━━━ Data provided

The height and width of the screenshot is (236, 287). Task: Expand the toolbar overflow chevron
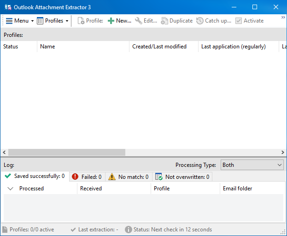point(283,18)
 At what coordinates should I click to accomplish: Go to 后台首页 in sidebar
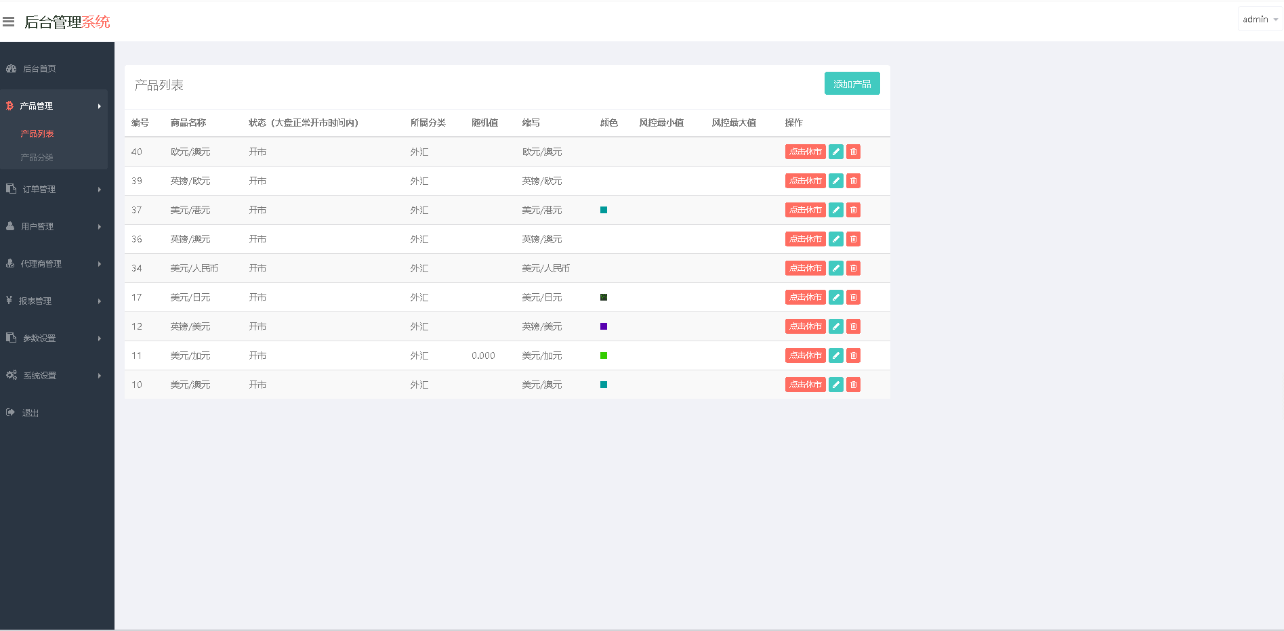pos(39,69)
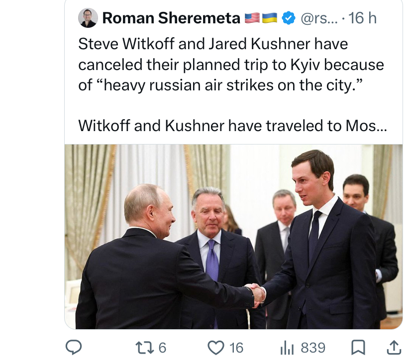
Task: Click the repost count 6
Action: pyautogui.click(x=162, y=348)
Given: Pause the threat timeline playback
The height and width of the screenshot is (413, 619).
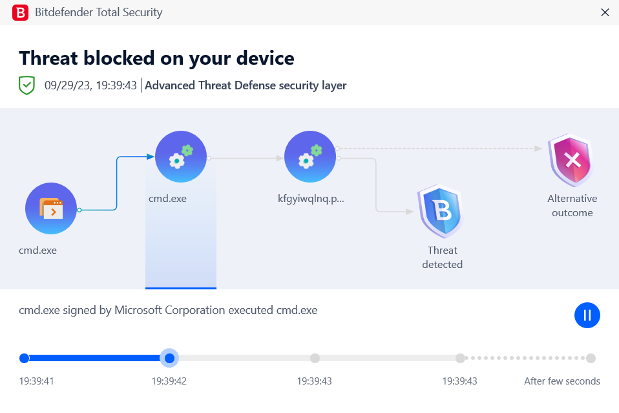Looking at the screenshot, I should pyautogui.click(x=587, y=315).
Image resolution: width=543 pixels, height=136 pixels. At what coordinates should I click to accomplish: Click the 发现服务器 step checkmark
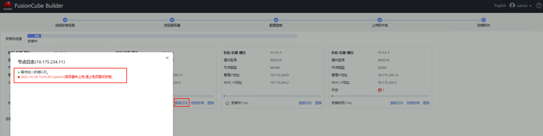pyautogui.click(x=172, y=20)
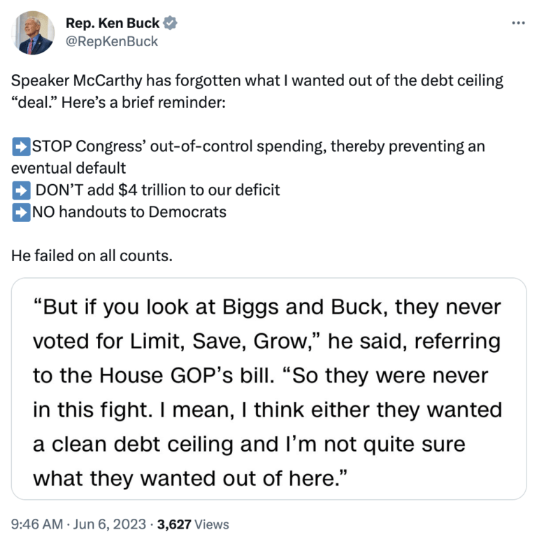This screenshot has width=537, height=544.
Task: Open the tweet's three-dot more options menu
Action: pos(517,23)
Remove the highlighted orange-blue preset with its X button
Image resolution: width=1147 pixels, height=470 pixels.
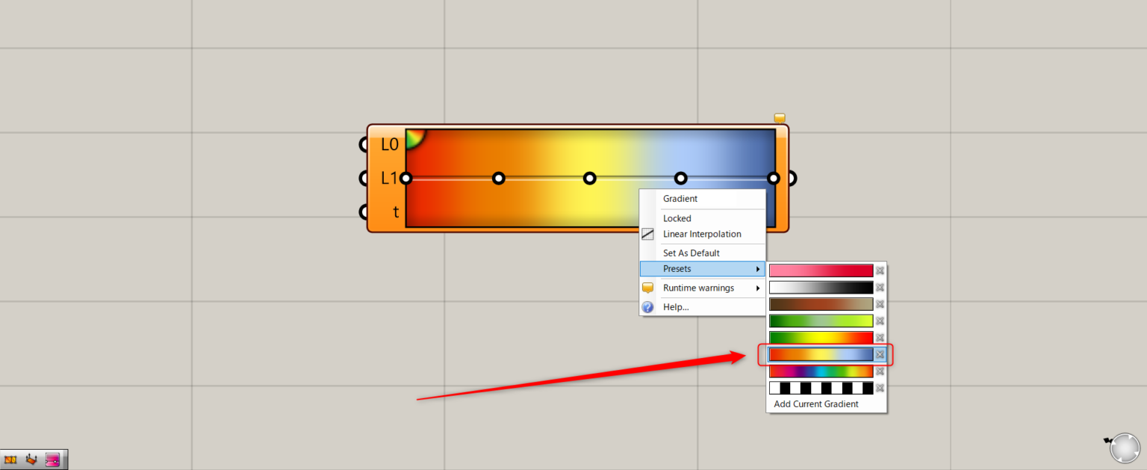pos(879,354)
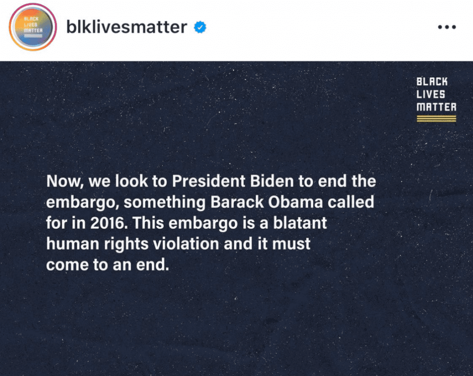The height and width of the screenshot is (376, 473).
Task: Click "come to an end." final line
Action: coord(107,265)
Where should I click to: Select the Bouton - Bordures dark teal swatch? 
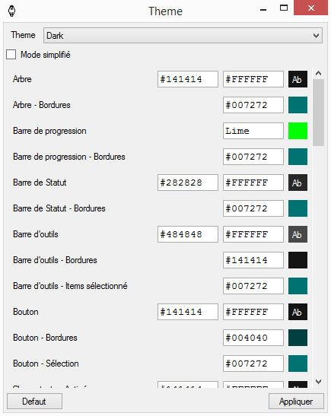(x=298, y=338)
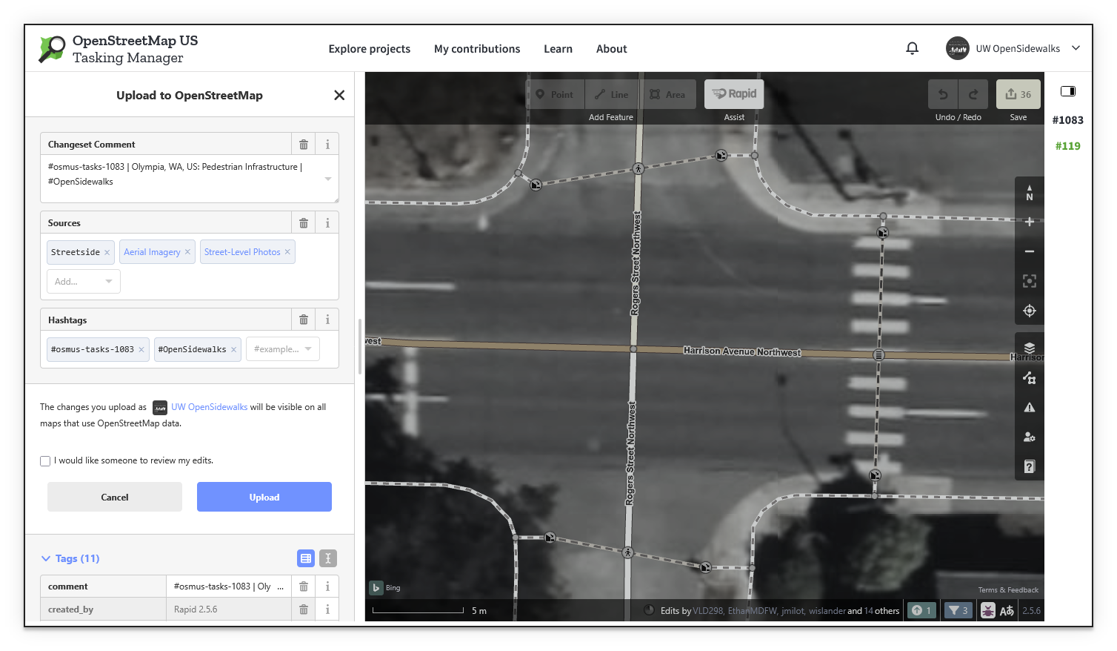Go to My contributions
Screen dimensions: 1117x651
pyautogui.click(x=477, y=49)
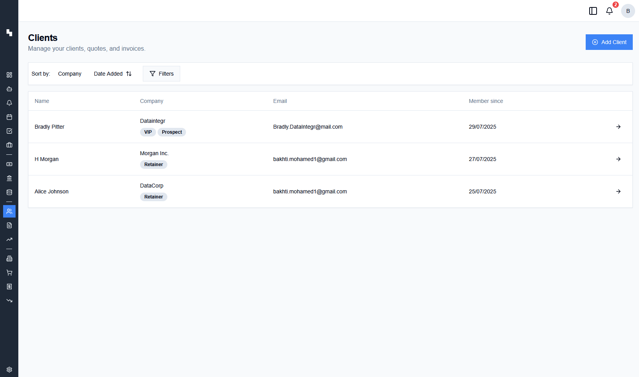
Task: Click the Prospect tag on Dataintegr
Action: tap(172, 132)
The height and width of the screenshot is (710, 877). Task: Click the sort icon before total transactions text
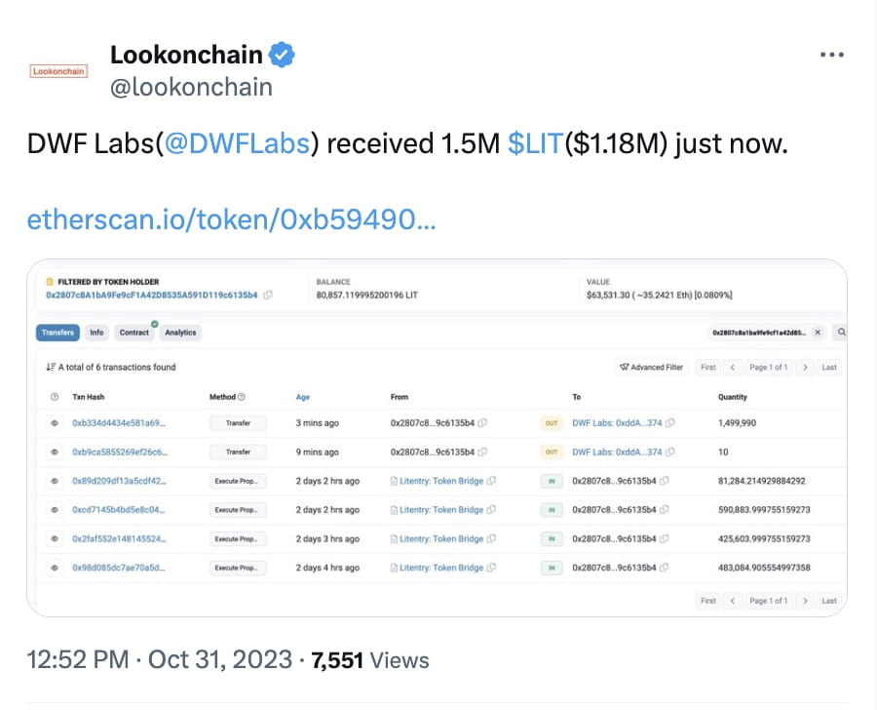click(50, 367)
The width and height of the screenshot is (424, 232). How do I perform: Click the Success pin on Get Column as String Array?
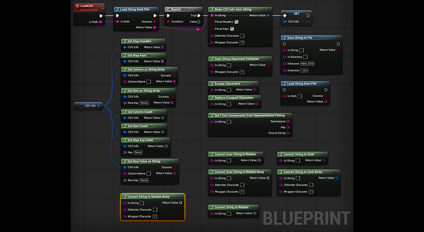tap(174, 75)
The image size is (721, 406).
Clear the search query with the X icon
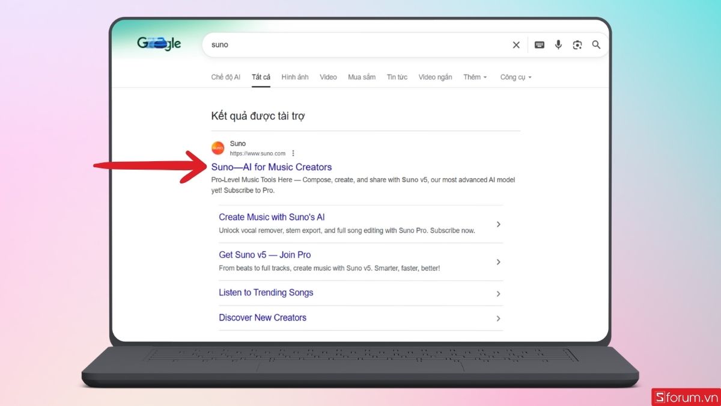pos(516,45)
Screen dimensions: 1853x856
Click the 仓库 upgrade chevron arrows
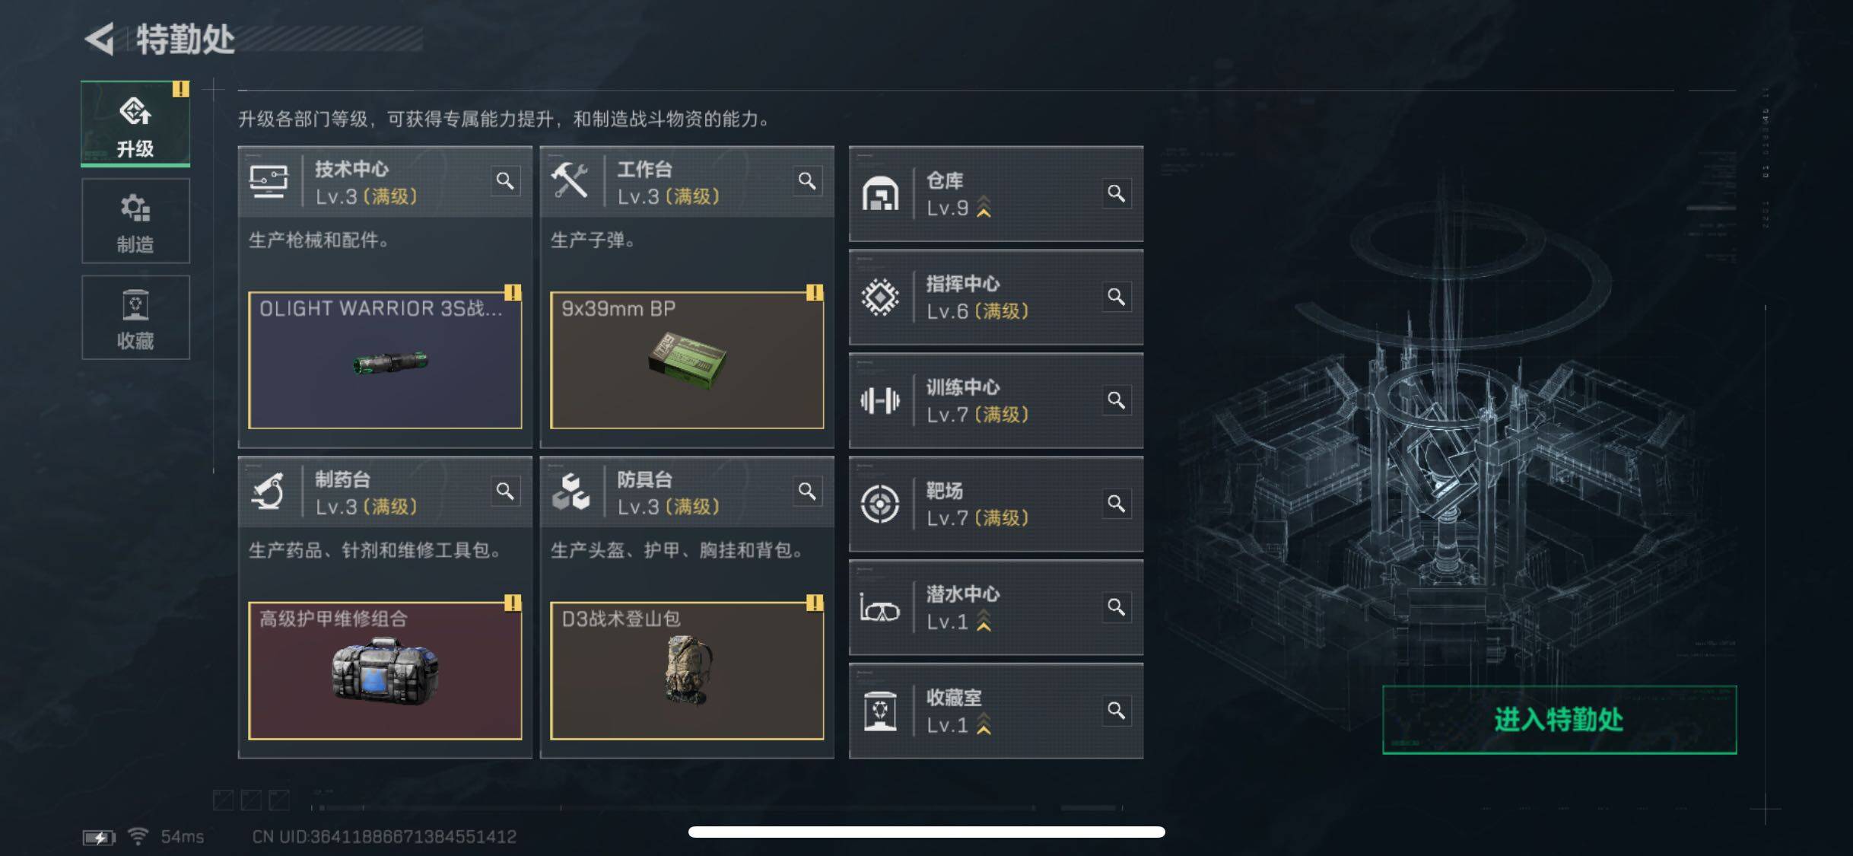tap(984, 207)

━━━━━━

__What you have to do__: Repeat each record exactly as shown above, dropping all images.

__Answer to the exercise__:
The height and width of the screenshot is (236, 287). Task: Expand the toolbar overflow chevron
point(283,18)
 At what coordinates should I click to accomplish: Go to 后台首页 in sidebar
pos(39,69)
Task: Click the repost count 6
Action: pyautogui.click(x=162, y=348)
Given: Pause the threat timeline playback
The height and width of the screenshot is (413, 619).
Looking at the screenshot, I should pyautogui.click(x=587, y=315).
Image resolution: width=543 pixels, height=136 pixels. At what coordinates should I click to accomplish: Click the 发现服务器 step checkmark
pyautogui.click(x=172, y=20)
This screenshot has width=537, height=544.
Task: Open the tweet's three-dot more options menu
Action: pos(517,23)
Remove the highlighted orange-blue preset with its X button
Image resolution: width=1147 pixels, height=470 pixels.
pos(879,354)
The height and width of the screenshot is (376, 473).
Task: Click "come to an end." final line
Action: coord(107,265)
Where should I click to: Select the Bouton - Bordures dark teal swatch? 
(x=298, y=338)
Go to My contributions
Screen dimensions: 1117x651
pyautogui.click(x=477, y=49)
Task: Click the Prospect tag on Dataintegr
Action: tap(172, 132)
The height and width of the screenshot is (710, 877). Task: Click the sort icon before total transactions text
click(50, 367)
The width and height of the screenshot is (424, 232). How do I perform: Click the Success pin on Get Column as String Array?
tap(174, 75)
The image size is (721, 406).
Clear the search query with the X icon
pos(516,45)
Screen dimensions: 1853x856
Click the 仓库 upgrade chevron arrows
tap(984, 207)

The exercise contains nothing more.